(Pixel coordinate grounding data)
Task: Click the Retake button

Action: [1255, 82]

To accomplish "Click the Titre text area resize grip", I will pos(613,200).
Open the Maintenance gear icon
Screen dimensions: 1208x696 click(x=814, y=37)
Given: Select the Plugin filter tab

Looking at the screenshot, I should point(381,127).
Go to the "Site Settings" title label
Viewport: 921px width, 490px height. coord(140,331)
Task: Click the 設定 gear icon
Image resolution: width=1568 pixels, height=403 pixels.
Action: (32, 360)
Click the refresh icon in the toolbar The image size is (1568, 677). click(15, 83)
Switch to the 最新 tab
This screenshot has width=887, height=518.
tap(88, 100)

WHAT THIS TASK INVOLVES: Output every entry word for word.

OUTPUT FOR THIS TASK:
Task: Click the Retake button

Action: [1255, 82]

To accomplish "Click the Titre text area resize grip", I will pos(613,200).
Open the Maintenance gear icon
Screen dimensions: 1208x696 click(x=814, y=37)
Given: Select the Plugin filter tab

Looking at the screenshot, I should point(381,127).
Go to the "Site Settings" title label
Viewport: 921px width, 490px height. coord(140,331)
Task: Click the 設定 gear icon
Image resolution: width=1568 pixels, height=403 pixels.
Action: (32, 360)
Click the refresh icon in the toolbar The image size is (1568, 677). click(15, 83)
Switch to the 最新 tab
This screenshot has width=887, height=518.
tap(88, 100)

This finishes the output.